Anna Sawai, who plays Mariko, is terrific. So is Hiroyuki Sanada, who gives Toranaga multiple layers. You’re never sure if he’s really ready to cash it in or just plotting six moves ahead of his opponent. Both actors deserve to be remembered come awards season.

The limited series tackles serious matters, most notably just how much one is willing to sacrifice for principle. But there’s plenty of lighter moments. A sake drinking contest between Blackthorne and Mariko’s husband could have been lifted from an old episode of “Maverick.” Tadanobu Asano provides comic relief as Kashigi, a warrior who switches teams as often as you change underwear.

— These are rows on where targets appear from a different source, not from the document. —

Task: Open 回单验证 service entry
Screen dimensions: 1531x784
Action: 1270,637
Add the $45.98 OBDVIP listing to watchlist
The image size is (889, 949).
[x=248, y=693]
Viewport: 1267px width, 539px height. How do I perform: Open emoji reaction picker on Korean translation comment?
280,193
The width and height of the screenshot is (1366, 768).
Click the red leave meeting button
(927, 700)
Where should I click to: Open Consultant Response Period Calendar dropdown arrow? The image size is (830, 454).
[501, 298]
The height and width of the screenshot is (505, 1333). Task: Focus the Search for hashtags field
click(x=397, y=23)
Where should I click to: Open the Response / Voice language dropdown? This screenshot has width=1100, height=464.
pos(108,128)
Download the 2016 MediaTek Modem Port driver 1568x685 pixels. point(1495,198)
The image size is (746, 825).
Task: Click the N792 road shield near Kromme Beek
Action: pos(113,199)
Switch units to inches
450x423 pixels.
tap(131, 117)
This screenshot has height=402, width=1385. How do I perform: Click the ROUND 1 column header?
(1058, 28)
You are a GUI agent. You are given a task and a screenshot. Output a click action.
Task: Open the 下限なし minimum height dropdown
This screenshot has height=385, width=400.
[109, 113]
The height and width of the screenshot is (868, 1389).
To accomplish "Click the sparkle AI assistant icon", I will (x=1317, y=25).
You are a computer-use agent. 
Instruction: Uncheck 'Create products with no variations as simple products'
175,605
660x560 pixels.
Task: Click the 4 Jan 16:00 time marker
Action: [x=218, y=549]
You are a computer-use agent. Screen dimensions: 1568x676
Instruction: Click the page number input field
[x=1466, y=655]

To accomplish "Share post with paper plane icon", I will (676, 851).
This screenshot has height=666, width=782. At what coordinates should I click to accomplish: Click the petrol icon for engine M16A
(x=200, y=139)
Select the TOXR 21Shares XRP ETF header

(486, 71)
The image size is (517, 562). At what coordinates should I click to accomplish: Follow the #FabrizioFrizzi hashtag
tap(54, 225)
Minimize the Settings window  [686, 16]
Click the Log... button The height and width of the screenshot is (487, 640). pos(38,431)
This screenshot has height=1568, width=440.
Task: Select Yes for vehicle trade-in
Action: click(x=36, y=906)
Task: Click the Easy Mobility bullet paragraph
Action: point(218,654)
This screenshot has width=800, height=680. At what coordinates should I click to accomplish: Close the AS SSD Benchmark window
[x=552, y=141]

Of course, there will still be some holdouts that will skip this saga simply because they don’t want to bother with those subtitles. I suspect these are the same folks that won’t watch “Casablanca” because it’s in black and white.

Their loss. The 1980 “Shōgun” won lots of awards, including the Emmy for outstanding limited series. It may be hard for the new version to get the same accolades in this much richer era for dramas. But it deserves even more praise.


(Neal Justin covers the entertainment world, primarily TV and radio, for the Star Tribune.)